*ACTIVITY*: Every line from the line containing "Viewport: 494px width, 401px height." through the final line of the data is to be printed exactly; no other line is to appear.

*ENTRIES PROVIDED*:
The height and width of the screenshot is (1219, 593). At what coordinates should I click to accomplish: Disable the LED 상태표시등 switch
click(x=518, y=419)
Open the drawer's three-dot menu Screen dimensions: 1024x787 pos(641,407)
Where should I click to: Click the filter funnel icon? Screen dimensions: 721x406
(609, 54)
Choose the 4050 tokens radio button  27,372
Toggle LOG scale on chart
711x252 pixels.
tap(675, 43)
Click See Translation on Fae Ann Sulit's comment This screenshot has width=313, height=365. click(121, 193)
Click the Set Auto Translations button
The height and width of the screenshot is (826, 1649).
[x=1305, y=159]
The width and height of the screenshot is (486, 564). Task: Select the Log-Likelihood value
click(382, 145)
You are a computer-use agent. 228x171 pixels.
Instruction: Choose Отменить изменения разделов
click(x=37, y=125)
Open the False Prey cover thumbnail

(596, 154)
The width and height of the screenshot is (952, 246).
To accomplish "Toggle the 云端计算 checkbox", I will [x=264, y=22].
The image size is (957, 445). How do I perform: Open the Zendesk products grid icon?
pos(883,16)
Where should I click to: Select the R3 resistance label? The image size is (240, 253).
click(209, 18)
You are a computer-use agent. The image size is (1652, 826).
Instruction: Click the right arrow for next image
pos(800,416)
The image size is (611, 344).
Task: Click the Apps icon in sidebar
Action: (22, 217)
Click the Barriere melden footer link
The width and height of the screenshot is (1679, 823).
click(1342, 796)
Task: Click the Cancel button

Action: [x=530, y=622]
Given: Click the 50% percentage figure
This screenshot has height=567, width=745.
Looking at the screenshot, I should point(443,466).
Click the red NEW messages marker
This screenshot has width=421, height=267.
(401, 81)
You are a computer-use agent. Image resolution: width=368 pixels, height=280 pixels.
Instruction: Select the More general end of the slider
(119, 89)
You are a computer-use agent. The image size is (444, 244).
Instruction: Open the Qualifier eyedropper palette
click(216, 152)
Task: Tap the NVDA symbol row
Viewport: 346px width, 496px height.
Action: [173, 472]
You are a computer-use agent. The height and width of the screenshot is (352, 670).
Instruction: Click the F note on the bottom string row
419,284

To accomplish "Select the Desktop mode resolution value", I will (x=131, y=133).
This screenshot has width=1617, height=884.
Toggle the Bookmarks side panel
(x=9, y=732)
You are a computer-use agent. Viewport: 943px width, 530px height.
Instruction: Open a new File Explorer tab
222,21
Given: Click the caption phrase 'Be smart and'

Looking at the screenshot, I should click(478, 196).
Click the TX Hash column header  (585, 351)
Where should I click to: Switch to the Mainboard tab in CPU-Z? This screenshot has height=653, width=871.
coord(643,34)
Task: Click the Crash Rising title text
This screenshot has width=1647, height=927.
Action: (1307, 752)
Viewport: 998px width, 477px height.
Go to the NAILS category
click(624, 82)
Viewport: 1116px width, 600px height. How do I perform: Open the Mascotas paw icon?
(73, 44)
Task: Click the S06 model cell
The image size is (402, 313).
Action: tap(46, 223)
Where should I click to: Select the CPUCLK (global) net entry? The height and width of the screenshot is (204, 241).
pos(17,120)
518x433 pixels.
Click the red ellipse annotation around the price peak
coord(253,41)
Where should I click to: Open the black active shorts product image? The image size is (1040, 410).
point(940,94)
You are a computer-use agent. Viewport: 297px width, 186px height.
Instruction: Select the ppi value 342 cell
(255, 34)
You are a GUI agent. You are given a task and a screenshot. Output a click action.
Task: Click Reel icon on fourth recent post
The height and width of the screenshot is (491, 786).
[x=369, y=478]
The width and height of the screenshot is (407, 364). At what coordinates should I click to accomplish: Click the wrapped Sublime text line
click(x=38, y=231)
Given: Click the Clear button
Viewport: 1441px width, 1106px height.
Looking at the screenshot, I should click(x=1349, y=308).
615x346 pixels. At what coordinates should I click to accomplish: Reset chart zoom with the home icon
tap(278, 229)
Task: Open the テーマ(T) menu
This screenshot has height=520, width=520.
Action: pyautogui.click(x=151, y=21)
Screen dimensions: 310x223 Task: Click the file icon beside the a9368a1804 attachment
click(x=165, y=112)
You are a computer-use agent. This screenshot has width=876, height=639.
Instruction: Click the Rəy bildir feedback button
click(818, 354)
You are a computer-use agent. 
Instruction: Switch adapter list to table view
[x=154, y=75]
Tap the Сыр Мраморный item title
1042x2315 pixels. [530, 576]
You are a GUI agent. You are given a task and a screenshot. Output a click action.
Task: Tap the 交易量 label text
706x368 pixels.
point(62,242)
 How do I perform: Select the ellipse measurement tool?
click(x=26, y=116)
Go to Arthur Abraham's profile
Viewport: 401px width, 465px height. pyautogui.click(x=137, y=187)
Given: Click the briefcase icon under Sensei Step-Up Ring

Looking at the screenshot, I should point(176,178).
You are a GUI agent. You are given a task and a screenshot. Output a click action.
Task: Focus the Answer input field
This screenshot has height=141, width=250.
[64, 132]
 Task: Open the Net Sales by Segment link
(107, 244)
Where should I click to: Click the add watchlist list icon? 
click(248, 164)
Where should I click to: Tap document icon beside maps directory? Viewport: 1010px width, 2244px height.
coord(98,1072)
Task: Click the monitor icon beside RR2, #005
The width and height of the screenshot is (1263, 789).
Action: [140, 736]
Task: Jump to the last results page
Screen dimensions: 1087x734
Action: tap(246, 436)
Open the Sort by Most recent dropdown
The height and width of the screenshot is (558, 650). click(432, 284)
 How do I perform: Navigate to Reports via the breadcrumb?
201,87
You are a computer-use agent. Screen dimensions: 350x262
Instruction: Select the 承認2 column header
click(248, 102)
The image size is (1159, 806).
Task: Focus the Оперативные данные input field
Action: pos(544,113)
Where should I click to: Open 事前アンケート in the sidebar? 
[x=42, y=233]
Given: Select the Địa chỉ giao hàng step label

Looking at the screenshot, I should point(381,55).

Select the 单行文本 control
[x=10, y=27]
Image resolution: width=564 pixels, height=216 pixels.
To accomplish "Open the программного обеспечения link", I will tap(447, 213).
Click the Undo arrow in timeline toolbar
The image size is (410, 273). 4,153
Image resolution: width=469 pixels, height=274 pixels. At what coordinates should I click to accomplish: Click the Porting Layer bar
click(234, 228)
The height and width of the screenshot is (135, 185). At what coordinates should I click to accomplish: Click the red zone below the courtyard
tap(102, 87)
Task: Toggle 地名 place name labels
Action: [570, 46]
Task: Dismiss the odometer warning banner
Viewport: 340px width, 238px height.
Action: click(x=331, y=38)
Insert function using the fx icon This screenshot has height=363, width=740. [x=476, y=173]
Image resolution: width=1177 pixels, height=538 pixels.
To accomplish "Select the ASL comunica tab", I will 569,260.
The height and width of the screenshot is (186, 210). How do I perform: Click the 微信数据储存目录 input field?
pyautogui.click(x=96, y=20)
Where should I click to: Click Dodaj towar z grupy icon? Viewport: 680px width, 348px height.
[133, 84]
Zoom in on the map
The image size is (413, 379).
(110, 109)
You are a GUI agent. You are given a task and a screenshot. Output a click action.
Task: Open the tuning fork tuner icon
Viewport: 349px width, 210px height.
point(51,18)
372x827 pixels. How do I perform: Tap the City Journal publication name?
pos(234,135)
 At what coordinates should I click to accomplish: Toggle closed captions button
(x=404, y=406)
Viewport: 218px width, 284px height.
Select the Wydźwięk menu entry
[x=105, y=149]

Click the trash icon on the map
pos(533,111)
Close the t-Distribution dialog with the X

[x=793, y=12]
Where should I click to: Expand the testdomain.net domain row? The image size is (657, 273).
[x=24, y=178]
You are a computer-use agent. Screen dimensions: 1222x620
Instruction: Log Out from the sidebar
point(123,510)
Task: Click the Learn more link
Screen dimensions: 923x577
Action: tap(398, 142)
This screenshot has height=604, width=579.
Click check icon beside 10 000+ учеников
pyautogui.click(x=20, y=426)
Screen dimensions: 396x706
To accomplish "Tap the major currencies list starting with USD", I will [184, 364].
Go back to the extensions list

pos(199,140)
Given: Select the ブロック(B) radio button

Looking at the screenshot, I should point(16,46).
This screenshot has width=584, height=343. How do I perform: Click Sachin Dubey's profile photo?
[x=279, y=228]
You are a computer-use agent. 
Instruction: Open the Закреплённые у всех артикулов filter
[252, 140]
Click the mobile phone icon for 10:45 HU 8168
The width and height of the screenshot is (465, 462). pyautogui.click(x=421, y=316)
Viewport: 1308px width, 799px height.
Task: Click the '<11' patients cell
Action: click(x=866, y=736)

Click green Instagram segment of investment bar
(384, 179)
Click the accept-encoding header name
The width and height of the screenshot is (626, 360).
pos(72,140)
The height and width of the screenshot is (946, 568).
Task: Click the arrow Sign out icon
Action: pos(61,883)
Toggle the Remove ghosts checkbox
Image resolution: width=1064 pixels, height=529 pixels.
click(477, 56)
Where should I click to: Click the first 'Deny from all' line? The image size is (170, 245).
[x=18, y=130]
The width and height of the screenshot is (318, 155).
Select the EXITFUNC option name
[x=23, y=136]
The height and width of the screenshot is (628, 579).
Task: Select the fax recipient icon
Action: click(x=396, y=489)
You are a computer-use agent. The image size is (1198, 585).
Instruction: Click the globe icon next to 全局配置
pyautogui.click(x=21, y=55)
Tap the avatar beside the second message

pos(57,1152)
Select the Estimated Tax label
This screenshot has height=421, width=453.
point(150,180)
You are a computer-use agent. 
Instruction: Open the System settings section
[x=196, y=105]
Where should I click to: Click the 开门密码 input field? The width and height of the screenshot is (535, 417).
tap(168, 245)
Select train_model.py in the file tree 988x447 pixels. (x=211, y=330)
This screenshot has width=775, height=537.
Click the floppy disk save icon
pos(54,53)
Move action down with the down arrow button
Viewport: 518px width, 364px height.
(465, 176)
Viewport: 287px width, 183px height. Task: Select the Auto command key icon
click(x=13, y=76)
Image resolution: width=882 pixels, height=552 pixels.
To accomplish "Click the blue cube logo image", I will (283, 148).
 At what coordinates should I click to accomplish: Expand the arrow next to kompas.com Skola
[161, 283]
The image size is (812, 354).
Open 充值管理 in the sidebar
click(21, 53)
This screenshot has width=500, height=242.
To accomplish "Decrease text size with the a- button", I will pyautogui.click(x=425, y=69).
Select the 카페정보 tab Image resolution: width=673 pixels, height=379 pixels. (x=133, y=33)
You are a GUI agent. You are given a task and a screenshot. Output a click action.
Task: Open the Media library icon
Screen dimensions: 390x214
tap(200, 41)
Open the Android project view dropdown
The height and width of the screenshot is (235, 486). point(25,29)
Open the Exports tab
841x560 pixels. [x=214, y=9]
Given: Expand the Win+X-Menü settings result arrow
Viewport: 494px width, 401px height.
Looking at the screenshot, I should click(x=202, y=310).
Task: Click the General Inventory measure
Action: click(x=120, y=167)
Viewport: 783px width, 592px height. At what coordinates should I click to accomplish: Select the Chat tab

*RESULT OF THE EXERCISE*:
Viewport: 494px width, 401px height.
Looking at the screenshot, I should click(x=202, y=310).
Task: Click the General Inventory measure
Action: click(x=120, y=167)
Viewport: 783px width, 592px height. At what coordinates should I click to accomplish: Select the Chat tab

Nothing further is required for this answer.